*Tareas por realizar*
**A.** Responde, a partir del texto sobre Rimbaud, estas preguntas:
(i) ¿Qué cuatro lenguas se nombran entre las que aprendió?
(ii) ¿Por qué dibujó un teclado sobre la mesa del comedor?
(iii) ¿Qué salió a buscar la enfermera después de dejarlo en un cojín?
**B.** Prosigue el texto sobre Rimbaud a partir de su última oración.

─── Texto de estudio ───

Rimbaud era un superdotado que jamás sacó provecho de sus superdotes, si bien le sirvieron para aprender rápidamente cosas no muy útiles, entre ellas numerosas lenguas como el alemán, el árabe, el indostaní y el ruso, o ya luego las más útiles de los indígenas que rodearon su vida adulta o de exilio. También aprendió en poco tiempo a tocar el piano, que primero practicó durante meses imaginariamente. Esto es: como su madre se negaba a alquilar el instrumento, Rimbaud dibujó a cuchillo un teclado sobre la mesa del comedor, y en él se ejercitaba durante horas en completo silencio. La anécdota al parecer es cierta, o al menos más que alguna otra incorporada a su leyenda: se cuenta (pero se sospecha que él era la fuente) que nada más nacer la enfermera lo depositó en un cojín un momento mientras salía a buscar unos pañales. Al regresar se encontró con que la criatura no estaba en su sitio, sino que se dirigía ya a gatas hacia la puerta en busca de aventuras y vagabundeos.

─── Datos proporcionados ───

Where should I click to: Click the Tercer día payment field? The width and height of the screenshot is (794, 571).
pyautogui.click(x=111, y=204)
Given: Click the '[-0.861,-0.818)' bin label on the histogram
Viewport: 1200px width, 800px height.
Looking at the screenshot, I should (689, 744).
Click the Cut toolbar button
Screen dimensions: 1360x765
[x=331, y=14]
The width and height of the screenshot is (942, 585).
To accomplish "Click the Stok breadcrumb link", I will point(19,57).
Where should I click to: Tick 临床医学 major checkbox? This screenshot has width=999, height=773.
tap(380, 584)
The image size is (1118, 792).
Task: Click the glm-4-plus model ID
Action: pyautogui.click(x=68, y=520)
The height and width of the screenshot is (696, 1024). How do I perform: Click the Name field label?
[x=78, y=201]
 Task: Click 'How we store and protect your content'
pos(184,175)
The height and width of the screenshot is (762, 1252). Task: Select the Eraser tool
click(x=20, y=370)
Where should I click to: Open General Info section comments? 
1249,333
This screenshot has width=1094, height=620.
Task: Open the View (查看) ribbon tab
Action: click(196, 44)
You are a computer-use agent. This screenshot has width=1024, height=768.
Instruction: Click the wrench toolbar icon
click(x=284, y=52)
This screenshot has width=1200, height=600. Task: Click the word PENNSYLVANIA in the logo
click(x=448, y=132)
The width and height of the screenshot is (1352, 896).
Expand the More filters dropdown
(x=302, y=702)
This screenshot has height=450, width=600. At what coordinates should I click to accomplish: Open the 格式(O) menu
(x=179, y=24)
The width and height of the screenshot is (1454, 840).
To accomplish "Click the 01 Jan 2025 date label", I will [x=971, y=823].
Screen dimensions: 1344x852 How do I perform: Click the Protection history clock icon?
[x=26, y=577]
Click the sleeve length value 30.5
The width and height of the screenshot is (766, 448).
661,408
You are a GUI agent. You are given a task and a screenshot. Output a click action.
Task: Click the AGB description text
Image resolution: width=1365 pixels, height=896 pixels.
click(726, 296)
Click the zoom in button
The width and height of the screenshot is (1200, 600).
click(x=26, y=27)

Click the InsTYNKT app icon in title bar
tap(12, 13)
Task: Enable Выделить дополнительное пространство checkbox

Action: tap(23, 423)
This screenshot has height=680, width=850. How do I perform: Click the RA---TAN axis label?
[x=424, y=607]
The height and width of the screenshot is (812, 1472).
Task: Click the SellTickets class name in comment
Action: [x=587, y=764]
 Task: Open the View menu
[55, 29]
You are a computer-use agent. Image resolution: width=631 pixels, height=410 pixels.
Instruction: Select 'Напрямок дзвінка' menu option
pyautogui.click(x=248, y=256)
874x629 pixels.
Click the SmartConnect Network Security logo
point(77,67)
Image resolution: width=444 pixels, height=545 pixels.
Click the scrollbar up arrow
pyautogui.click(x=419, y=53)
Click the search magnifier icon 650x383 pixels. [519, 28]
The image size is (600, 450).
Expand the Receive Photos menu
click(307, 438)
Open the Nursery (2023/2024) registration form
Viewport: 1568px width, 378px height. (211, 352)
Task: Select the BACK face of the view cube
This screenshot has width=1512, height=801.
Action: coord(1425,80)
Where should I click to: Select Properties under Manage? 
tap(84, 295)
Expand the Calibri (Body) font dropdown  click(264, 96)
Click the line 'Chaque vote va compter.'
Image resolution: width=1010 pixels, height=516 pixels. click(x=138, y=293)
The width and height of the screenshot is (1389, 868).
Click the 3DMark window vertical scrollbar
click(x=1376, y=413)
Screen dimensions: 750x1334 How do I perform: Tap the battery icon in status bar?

───

*Respuestas del ejercicio*
**A.**
(i) El alemán, el árabe, el indostaní y el ruso.
(ii) Porque su madre se negaba a alquilar el piano.
(iii) Unos pañales.

**B.**
Desde que apareció la excelente biografía de Enid Starkie se sabe bastante de su vida post-literaria y casi nómada: del exportador de café, del capataz, del colono, del explorador, del expedicionario, del traficante de armas y seguramente de esclavos. Se conservan numerosas cartas de sus años abisinios, y en ellas da la impresión de que Rimbaud, por segunda o tercera vez, se había cansado de ser quien era. Su aspecto cambió, se hizo robusto, lució bigote y barba y sólo se mantuvieron inalterados sus llamativos ojos azules, que incluso en sus días de mayor tosquedad y dejadez le conferían la facción poética que todo versificador juvenil ha necesitado siempre. Quiso hacerse rico rápidamente, luego limitó sus aspiraciones y simplemente deseó hacer algún dinero que le permitiera pararse, es decir, establecerse en Abisinia sin grandes apuros. Deseó casarse y tener descendencia, pero nunca contó con una candidata firme. En una carta a su madre le preguntaba: «¿Sería posible casarme en tu casa la primavera próxima?». Era un deseo fuerte pero inconcreto, ya que añadía: «¿Crees que encontraría una mujer dispuesta a regresar aquí conmigo?». Algo antes, a los treinta y tres años, había escrito a su familia: «Tengo el cabello completamente gris y la sensación de que mi vida camina hacia su fin... Estoy terriblemente cansado. No tengo trabajo y me aterra perder lo poco que me queda». Llevaba una existencia frugal, austera, y en todos sus proyectos lo acompañó el fracaso. Ahorraba como un campesino a base de renuncias, luego invertía en una empresa arriesgada y que requería enorme esfuerzo, era engañado en las transacciones o se apiadaba de quienes iban a hacerlo, lo perdía todo, volvían a empezar el ahorro y los lentos proyectos. Nada le salió bien.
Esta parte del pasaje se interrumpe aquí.